Material for this task:
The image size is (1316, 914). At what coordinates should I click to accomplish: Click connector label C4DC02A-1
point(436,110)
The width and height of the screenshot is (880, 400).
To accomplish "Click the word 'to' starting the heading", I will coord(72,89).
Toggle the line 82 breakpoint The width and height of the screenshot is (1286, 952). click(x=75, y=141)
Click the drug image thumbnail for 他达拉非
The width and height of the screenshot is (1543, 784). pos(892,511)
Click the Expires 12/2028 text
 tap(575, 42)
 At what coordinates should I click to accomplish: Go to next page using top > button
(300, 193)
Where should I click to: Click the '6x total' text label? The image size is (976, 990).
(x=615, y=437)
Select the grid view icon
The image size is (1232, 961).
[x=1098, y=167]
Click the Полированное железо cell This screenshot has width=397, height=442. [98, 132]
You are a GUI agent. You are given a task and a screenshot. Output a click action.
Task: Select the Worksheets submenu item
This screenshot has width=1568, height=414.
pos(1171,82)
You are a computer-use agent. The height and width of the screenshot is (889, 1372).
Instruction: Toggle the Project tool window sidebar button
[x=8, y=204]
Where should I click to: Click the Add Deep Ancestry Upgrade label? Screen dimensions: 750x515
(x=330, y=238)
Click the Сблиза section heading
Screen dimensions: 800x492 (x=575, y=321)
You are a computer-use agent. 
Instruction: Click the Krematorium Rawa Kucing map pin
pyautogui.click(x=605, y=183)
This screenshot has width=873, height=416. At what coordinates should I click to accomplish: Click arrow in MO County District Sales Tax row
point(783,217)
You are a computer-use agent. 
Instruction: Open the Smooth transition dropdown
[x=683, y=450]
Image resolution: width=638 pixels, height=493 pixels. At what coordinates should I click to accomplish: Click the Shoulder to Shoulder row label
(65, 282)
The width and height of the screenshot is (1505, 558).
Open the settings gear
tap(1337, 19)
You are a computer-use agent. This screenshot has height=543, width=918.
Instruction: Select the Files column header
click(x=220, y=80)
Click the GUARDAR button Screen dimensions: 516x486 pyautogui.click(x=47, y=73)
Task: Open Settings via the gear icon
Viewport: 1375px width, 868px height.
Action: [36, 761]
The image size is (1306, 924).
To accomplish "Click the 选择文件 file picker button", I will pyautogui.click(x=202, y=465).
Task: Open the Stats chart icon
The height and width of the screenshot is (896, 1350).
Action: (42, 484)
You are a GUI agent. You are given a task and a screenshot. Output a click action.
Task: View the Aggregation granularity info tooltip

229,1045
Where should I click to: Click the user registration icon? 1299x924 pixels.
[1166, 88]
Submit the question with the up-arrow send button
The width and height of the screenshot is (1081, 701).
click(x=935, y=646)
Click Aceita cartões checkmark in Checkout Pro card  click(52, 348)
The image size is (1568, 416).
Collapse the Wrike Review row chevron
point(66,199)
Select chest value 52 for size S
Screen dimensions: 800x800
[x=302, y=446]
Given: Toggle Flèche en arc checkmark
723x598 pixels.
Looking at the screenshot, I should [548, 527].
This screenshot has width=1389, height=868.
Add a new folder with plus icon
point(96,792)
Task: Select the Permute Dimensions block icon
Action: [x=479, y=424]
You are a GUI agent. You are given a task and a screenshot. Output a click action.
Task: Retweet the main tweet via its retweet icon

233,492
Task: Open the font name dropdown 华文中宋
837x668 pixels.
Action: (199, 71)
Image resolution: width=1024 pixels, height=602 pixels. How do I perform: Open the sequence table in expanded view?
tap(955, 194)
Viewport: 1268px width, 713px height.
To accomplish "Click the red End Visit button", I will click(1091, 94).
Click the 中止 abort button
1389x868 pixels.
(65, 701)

Problem to solve:
Format the entries above as a numbered list, omitting any blank lines.

Solution:
1. The image size is (1316, 914). At what coordinates should I click to accomplish: Click connector label C4DC02A-1
2. point(436,110)
3. The width and height of the screenshot is (880, 400).
4. To accomplish "Click the word 'to' starting the heading", I will coord(72,89).
5. Toggle the line 82 breakpoint The width and height of the screenshot is (1286, 952). click(x=75, y=141)
6. Click the drug image thumbnail for 他达拉非
7. The width and height of the screenshot is (1543, 784). pos(892,511)
8. Click the Expires 12/2028 text
9.  tap(575, 42)
10.  At what coordinates should I click to accomplish: Go to next page using top > button
11. (300, 193)
12. Where should I click to: Click the '6x total' text label? The image size is (976, 990).
13. (x=615, y=437)
14. Select the grid view icon
15. The image size is (1232, 961).
16. [x=1098, y=167]
17. Click the Полированное железо cell This screenshot has width=397, height=442. [98, 132]
18. You are a GUI agent. You are given a task and a screenshot. Output a click action.
19. Task: Select the Worksheets submenu item
20. This screenshot has width=1568, height=414.
21. pos(1171,82)
22. You are a computer-use agent. The height and width of the screenshot is (889, 1372).
23. Instruction: Toggle the Project tool window sidebar button
24. [x=8, y=204]
25. Where should I click to: Click the Add Deep Ancestry Upgrade label? Screen dimensions: 750x515
26. (x=330, y=238)
27. Click the Сблиза section heading
28. Screen dimensions: 800x492 (x=575, y=321)
29. You are a computer-use agent. 
30. Instruction: Click the Krematorium Rawa Kucing map pin
31. pyautogui.click(x=605, y=183)
32. This screenshot has width=873, height=416. At what coordinates should I click to accomplish: Click arrow in MO County District Sales Tax row
33. point(783,217)
34. You are a computer-use agent. 
35. Instruction: Open the Smooth transition dropdown
36. [x=683, y=450]
37. Image resolution: width=638 pixels, height=493 pixels. At what coordinates should I click to accomplish: Click the Shoulder to Shoulder row label
38. (65, 282)
39. The width and height of the screenshot is (1505, 558).
40. Open the settings gear
41. tap(1337, 19)
42. You are a computer-use agent. This screenshot has height=543, width=918.
43. Instruction: Select the Files column header
44. click(x=220, y=80)
45. Click the GUARDAR button Screen dimensions: 516x486 pyautogui.click(x=47, y=73)
46. Task: Open Settings via the gear icon
47. Viewport: 1375px width, 868px height.
48. Action: [36, 761]
49. The image size is (1306, 924).
50. To accomplish "Click the 选择文件 file picker button", I will pyautogui.click(x=202, y=465).
51. Task: Open the Stats chart icon
52. The height and width of the screenshot is (896, 1350).
53. Action: (42, 484)
54. You are a GUI agent. You are given a task and a screenshot. Output a click action.
55. Task: View the Aggregation granularity info tooltip
56. 229,1045
57. Where should I click to: Click the user registration icon? 1299x924 pixels.
58. [1166, 88]
59. Submit the question with the up-arrow send button
60. The width and height of the screenshot is (1081, 701).
61. click(x=935, y=646)
62. Click Aceita cartões checkmark in Checkout Pro card  click(52, 348)
63. The image size is (1568, 416).
64. Collapse the Wrike Review row chevron
65. point(66,199)
66. Select chest value 52 for size S
67. Screen dimensions: 800x800
68. [x=302, y=446]
69. Given: Toggle Flèche en arc checkmark
70. 723x598 pixels.
71. Looking at the screenshot, I should [548, 527].
72. This screenshot has width=1389, height=868.
73. Add a new folder with plus icon
74. point(96,792)
75. Task: Select the Permute Dimensions block icon
76. Action: [x=479, y=424]
77. You are a GUI agent. You are given a task and a screenshot. Output a click action.
78. Task: Retweet the main tweet via its retweet icon
79. 233,492
80. Task: Open the font name dropdown 华文中宋
81. 837x668 pixels.
82. Action: (199, 71)
83. Image resolution: width=1024 pixels, height=602 pixels. How do I perform: Open the sequence table in expanded view?
84. tap(955, 194)
85. Viewport: 1268px width, 713px height.
86. To accomplish "Click the red End Visit button", I will click(1091, 94).
87. Click the 中止 abort button
88. 1389x868 pixels.
89. (65, 701)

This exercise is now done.